To learn whether or not you may be misclassified as an independent contractor, click here.
Can My Employer “Average” My Workweeks Together?
The state’s overtime pay law, an official interpretation of which can be found here, explicitly rejects the practice of “averaging” workweeks together, a common scheme employer’s use to shirk their overtime responsibilities.
For example, Julie works 50 hours one week and 30 the next. Since, she’s paid on a biweekly basis, her boss tells her that she isn’t entitled to overtime pay since she only worked 80 hours during the pay period.
According to Kentucky and federal law, that’s illegal. Julie should be paid premium wages for the 10 hours she worked over 40 the first week.
Am I Entitled To Meal & Rest Breaks?
Kentucky’s wage and hour laws entitle you to a rest break at least 10 minutes long for each four hours that you work. But this is considered hours worked and you should be paid for it.
You’re also entitled to a “reasonable” period of time for a meal break, which has to come between the 3rd and 5th hour of your shift. What counts as “reasonable” is left up for interpretation, but the “Hours worked” section of Kentucky’s labor law suggests that “thirty minutes or more is [ordinarily] long enough.”
Bona fide (real or genuine) meal breaks are not considered hours worked, and thus don’t count toward your wages or overtime, but you have to be “completely freed from duties” for that to be true.
Sometimes this criteria becomes a problem. Many hospitals automatically deduct a predetermined meal break from their employees’ hours. But if a nurse is interrupted on their break by an emergency, they haven’t truly been “freed” from their duties and should be compensated for that time. Numerous lawsuits have been brought against medical facilities for wage and hour violations like that.
Big retailers like Pottery Barn and Brooks Brothers have also been hit by class actions claiming employers failed to pay for interrupted meal breaks.
How You Can Sue May Be Different In Kentucky
Under the federal Fair Labor Standards Act, employees who believe they’re the victims of wage theft are allowed to bring civil lawsuits against their employers on behalf of themselves “and other employees similarly situated.” In other words, the law specifically allows for “representative” or “class” actions.
But Kentucky’s law doesn’t have the same language. In KRS 337.385, a state law, it says that “any one (1) or more employees [can bring a wage and hour violation lawsuit] for and in behalf of himself, herself, or themselves.” There’s no mention of “similarly situated” workers or representative actions.
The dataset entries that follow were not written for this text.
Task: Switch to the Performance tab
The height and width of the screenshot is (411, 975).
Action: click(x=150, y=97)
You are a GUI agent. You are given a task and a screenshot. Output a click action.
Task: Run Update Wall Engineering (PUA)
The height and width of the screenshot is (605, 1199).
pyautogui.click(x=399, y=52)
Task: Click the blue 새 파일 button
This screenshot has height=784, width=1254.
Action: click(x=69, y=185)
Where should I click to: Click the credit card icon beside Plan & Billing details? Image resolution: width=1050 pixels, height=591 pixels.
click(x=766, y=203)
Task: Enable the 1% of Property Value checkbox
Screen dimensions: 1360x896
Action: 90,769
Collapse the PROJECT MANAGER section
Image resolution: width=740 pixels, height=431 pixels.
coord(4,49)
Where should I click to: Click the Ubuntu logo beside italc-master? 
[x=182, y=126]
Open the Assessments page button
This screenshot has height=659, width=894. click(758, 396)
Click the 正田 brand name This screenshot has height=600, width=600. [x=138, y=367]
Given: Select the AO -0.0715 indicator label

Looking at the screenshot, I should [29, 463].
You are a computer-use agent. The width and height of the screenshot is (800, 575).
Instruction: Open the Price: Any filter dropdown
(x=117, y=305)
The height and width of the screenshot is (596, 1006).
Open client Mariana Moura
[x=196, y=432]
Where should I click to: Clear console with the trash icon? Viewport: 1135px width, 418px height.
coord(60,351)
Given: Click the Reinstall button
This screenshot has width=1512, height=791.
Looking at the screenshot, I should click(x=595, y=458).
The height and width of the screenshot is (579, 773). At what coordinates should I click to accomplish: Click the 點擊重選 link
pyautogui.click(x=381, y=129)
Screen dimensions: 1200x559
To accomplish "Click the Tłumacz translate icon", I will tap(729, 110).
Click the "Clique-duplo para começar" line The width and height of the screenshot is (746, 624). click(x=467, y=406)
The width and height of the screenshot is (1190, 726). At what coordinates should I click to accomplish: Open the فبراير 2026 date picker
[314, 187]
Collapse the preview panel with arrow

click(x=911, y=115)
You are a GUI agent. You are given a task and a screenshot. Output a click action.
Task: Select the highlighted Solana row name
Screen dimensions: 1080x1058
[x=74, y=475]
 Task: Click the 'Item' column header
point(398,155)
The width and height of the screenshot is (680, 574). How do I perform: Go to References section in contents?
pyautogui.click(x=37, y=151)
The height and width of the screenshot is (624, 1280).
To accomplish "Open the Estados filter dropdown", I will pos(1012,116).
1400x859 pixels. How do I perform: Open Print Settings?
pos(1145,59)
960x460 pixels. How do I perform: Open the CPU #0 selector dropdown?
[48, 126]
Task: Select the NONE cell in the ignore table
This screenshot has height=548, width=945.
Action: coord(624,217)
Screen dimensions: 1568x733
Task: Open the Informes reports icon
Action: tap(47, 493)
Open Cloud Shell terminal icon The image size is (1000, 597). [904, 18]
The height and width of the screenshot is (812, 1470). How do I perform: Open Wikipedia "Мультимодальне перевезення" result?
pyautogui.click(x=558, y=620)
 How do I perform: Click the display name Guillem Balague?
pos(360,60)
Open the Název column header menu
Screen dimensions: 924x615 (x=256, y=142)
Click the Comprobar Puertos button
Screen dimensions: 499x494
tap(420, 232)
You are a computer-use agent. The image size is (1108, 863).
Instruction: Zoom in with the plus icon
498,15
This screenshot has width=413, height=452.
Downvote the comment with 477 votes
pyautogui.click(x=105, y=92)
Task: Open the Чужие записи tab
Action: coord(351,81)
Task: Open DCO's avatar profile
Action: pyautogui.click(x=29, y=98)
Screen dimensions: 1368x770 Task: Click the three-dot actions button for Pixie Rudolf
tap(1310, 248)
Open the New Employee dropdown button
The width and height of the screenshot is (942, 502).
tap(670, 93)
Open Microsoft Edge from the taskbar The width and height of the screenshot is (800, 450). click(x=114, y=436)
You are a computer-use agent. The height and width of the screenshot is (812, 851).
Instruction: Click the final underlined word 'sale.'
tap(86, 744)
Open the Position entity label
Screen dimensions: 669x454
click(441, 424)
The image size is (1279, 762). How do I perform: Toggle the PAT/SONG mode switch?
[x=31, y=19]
In Absence Of Supreme Court Review, No Wage & Hour Class Actions Under Kentucky Law
For a long time, Kentucky’s courts allowed class actions brought under KRS 337.385 anyway, even though the statute doesn’t specifically mention them.
But in 2013, a State Court of Appeals denied class-action status to a lawsuit brought against Toyota, writing that representative lawsuits weren’t permitted under Kentucky’s wage and hour laws.
In a recent case, the Court of Appeals seconded that earlier decision. A Sullivan University employee attempted to sue the school for herself, and on behalf of other admissions officers, for allegedly misclassifying them as exempt from Kentucky’s overtime provisions. But the Court again ruled that KRS 337.385 “did not permit actions to be brought on behalf of employees who are similarly situated.”
While Kentucky’s Supreme Court could review the Appeals Court’s decision and overturn it, class actions cannot be brought under Kentucky State law for now. Representative actions brought under the FLSA, however, are still possible.